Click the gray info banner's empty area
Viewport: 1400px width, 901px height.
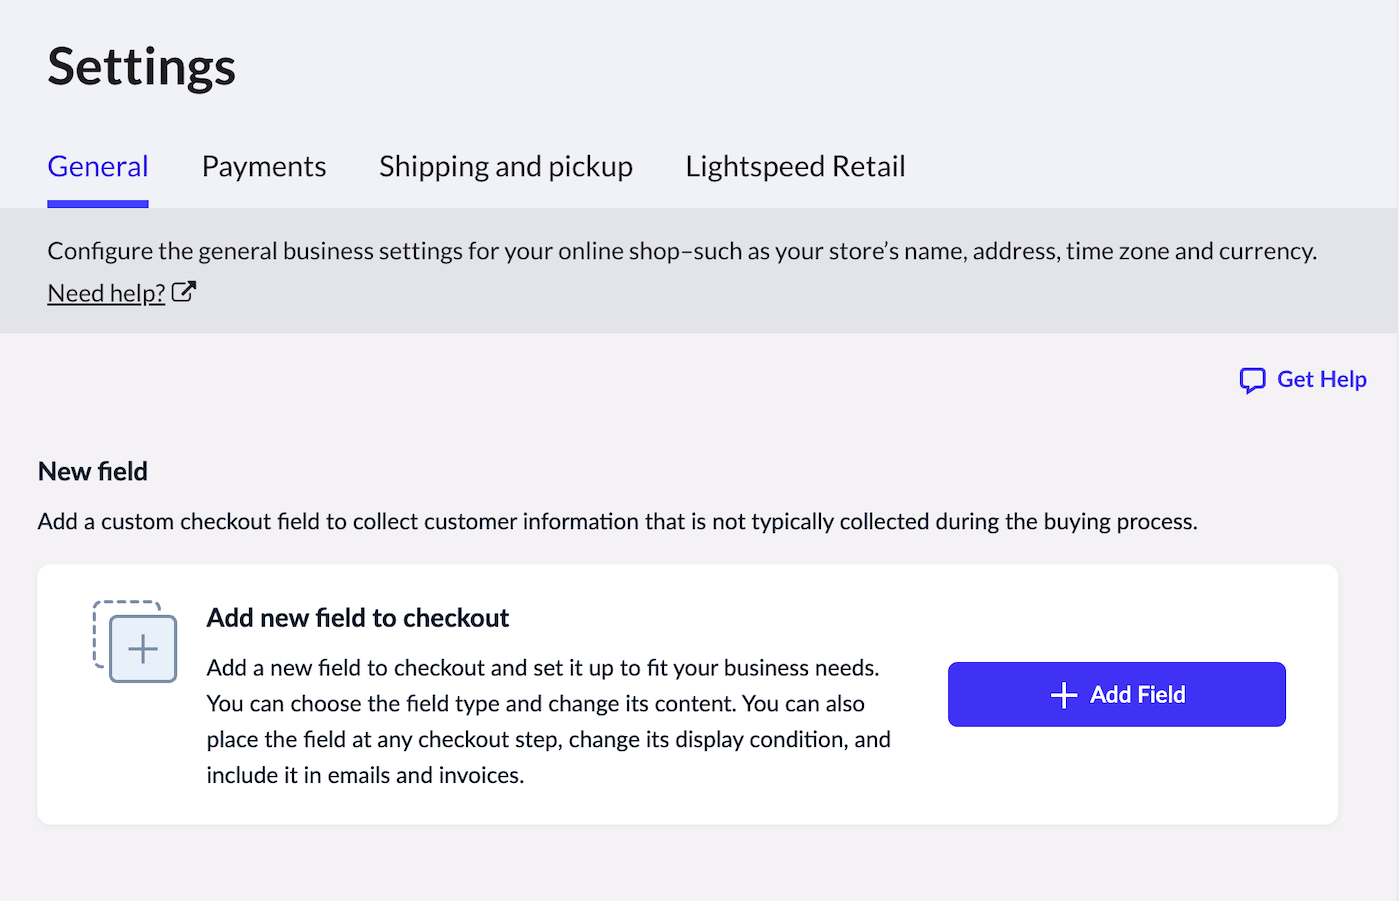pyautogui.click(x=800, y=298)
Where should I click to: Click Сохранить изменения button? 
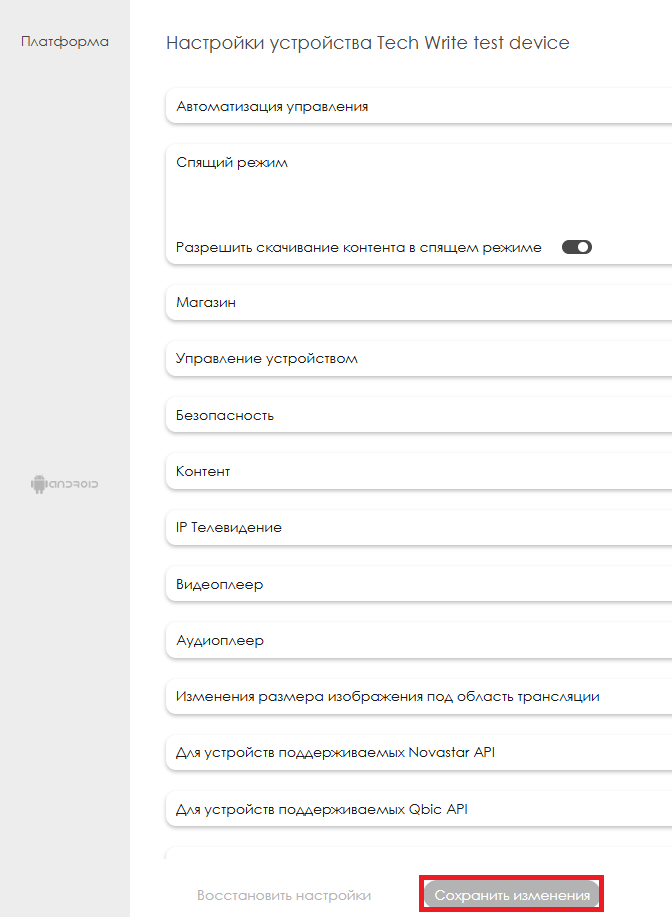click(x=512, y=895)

* **THE PROBLEM**: Transcribe all the lines above exactly; any image among them is skipped.

* **RESULT OF THIS TASK**:
Click the gray info banner's empty area
Viewport: 1400px width, 901px height.
pyautogui.click(x=800, y=298)
Where should I click to: Click Сохранить изменения button? 
click(x=512, y=895)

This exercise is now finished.